Overview
Req number: R5797Employment type: Full time
Worksite flexibility: Remote Who we are
CAI is a global technology services firm with over 8,500 associates worldwide and a yearly revenue of $1 billion+. We have over 40 years of excellence in uniting talent and technology to power the possible for our clients, colleagues, and communities. As a privately held company, we have the freedom and focus to do what is right—whatever it takes. Our tailor-made solutions create lasting results across the public and commercial sectors, and we are trailblazers in bringing neurodiversity to the enterprise.
Job Summary We’re searching for an experienced Senior Data Scientist who excels at statistical analysis, feature engineering, and end to end machine learning operations. Your primary mission will be to build and productionize demand forecasting models across thousands of SKUs, while owning the full model lifecycle—from data discovery through automated re training and performance monitoring.
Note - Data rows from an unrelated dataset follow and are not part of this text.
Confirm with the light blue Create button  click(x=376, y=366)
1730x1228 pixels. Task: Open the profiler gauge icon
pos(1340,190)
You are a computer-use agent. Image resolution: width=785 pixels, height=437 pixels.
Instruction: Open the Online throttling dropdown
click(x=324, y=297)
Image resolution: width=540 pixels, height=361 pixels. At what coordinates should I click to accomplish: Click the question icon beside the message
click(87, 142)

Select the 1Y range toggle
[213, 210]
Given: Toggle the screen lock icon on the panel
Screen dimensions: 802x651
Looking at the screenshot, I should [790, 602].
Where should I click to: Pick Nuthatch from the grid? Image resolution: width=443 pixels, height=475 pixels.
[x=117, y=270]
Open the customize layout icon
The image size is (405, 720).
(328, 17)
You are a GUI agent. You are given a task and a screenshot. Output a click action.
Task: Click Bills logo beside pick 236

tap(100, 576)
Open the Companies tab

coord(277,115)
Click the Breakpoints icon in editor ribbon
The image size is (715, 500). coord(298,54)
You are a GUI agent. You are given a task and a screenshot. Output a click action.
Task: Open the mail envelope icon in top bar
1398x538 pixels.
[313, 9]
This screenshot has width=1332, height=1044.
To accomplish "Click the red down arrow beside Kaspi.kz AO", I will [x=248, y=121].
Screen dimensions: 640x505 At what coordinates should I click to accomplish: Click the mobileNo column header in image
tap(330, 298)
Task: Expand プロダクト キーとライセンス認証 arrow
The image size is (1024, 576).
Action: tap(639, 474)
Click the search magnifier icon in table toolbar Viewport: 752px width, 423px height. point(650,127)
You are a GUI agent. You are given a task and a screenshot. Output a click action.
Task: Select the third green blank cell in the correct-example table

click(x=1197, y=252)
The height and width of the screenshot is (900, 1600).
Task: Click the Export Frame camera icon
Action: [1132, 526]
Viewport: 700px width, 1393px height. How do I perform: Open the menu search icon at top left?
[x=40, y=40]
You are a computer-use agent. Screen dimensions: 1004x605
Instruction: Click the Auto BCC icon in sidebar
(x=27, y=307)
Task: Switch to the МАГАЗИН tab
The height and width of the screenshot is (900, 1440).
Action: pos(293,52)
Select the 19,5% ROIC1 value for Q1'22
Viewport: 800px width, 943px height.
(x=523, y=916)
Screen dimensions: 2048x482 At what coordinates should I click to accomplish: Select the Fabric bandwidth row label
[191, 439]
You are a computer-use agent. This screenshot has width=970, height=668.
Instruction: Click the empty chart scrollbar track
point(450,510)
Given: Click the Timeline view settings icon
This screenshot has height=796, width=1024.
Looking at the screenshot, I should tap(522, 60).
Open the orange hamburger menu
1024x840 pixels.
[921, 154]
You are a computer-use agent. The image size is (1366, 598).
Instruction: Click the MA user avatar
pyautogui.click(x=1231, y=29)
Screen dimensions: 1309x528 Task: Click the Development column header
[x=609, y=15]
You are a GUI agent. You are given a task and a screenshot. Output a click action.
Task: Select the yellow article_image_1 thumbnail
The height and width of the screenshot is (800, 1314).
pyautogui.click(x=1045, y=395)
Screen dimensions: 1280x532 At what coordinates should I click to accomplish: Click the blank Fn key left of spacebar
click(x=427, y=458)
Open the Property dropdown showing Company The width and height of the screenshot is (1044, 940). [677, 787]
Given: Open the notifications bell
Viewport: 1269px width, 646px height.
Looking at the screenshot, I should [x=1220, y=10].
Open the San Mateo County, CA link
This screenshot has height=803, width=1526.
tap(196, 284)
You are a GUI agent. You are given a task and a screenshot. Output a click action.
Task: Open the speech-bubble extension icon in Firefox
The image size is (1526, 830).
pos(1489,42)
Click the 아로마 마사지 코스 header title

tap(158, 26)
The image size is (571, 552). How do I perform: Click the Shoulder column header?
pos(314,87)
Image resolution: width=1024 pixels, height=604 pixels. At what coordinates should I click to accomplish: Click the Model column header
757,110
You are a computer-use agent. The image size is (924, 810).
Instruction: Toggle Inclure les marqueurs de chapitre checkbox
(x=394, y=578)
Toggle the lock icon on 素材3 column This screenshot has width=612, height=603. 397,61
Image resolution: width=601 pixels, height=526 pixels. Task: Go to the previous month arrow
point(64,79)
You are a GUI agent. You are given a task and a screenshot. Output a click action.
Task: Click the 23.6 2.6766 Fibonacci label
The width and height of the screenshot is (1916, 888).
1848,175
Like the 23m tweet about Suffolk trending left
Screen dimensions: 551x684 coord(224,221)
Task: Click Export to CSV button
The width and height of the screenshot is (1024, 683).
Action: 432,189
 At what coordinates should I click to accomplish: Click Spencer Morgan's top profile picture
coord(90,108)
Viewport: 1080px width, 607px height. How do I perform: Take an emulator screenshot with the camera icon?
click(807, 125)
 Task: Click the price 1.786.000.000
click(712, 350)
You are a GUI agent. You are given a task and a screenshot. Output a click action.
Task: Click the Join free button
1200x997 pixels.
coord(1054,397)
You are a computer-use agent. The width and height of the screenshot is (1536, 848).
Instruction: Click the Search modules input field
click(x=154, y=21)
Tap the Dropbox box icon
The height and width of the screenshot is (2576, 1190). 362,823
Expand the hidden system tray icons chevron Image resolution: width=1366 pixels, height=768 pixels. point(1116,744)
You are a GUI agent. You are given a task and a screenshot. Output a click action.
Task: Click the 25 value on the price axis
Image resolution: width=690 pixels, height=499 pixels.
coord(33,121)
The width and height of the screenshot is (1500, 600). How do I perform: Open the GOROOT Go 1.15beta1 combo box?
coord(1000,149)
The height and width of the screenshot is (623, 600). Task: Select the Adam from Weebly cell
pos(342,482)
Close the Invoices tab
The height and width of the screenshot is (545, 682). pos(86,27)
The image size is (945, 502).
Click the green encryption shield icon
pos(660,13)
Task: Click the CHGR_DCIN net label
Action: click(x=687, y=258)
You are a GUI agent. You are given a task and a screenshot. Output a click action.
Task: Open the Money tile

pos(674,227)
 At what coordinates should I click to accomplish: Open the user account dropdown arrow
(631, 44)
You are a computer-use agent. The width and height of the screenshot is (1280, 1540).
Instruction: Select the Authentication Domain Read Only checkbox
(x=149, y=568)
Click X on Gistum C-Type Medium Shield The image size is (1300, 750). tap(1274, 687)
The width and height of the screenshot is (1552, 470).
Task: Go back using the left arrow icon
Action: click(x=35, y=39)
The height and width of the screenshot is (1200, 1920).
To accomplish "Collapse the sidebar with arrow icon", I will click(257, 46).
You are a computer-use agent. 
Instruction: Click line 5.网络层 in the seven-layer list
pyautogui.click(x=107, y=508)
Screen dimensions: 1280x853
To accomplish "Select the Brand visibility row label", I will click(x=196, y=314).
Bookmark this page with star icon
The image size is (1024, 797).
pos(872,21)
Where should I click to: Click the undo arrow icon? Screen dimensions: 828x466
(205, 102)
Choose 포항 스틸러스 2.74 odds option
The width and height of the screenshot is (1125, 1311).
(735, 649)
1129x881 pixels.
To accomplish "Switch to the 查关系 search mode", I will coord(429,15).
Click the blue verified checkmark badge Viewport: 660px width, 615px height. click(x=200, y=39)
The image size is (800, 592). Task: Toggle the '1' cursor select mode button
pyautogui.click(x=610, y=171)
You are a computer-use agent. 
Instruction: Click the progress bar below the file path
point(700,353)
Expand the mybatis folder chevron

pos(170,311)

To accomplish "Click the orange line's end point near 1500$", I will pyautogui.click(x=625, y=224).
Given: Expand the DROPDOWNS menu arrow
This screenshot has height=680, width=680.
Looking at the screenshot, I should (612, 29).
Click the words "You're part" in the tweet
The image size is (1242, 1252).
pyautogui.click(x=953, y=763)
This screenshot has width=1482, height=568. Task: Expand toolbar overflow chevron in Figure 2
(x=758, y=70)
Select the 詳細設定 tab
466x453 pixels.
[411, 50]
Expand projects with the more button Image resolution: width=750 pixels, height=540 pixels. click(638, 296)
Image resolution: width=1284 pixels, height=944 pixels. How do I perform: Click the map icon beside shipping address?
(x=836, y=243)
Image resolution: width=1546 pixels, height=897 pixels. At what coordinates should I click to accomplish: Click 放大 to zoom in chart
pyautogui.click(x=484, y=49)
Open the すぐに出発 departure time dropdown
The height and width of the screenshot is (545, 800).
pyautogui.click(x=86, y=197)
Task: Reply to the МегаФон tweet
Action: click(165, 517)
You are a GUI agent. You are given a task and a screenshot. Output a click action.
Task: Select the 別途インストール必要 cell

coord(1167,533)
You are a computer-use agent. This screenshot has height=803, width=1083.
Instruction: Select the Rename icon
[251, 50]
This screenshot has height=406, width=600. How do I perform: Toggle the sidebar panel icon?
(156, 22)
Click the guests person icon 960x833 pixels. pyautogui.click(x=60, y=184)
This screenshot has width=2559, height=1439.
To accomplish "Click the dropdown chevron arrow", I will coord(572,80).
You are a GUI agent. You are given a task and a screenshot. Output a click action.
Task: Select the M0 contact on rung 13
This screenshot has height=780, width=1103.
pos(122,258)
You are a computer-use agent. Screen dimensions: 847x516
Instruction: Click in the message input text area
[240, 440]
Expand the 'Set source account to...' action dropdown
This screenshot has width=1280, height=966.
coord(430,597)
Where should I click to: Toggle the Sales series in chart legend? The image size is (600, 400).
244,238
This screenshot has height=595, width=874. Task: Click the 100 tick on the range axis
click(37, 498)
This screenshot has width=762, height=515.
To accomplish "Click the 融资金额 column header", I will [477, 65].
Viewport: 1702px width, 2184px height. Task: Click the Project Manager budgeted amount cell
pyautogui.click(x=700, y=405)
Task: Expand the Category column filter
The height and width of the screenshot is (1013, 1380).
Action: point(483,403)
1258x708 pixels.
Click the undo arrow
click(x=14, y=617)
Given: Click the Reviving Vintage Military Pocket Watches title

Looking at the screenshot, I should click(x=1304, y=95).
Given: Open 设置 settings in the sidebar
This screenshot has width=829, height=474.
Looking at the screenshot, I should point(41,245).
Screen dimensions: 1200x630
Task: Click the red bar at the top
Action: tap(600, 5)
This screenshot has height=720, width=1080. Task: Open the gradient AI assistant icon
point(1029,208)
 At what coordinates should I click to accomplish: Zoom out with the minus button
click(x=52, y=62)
This is a Full-time and Hybrid position.
Job Description
What You’ll Do
Advanced ML Algorithms: Design, train, and evaluate supervised & unsupervised models (regression, classification, clustering, uplift).
Apply automated hyper‑parameter optimization (Optuna, HyperOpt) and interpretability techniques (SHAP, LIME).
Data Analysis & Feature Engineering: • Perform deep exploratory data analysis (EDA) to uncover patterns & anomalies.
Engineer predictive features from structured, semi‑structured, and unstructured data; manage feature stores (Feast).
Ensure data quality through rigorous validation and automated checks.
Time‑Series Forecasting (Demand): • Build hierarchical, intermittent, and multi‑seasonal forecasts for thousands of SKUs.
Implement traditional (ARIMA, ETS, Prophet) and deep‑learning (RNN/LSTM, Temporal‑Fusion Transformer) approaches.
Reconcile forecasts across product/category hierarchies; quantify accuracy (MAPE, WAPE) and bias.
MLOps & Model Lifecycle: • Establish model tracking & registry (MLflow, SageMaker Model Registry).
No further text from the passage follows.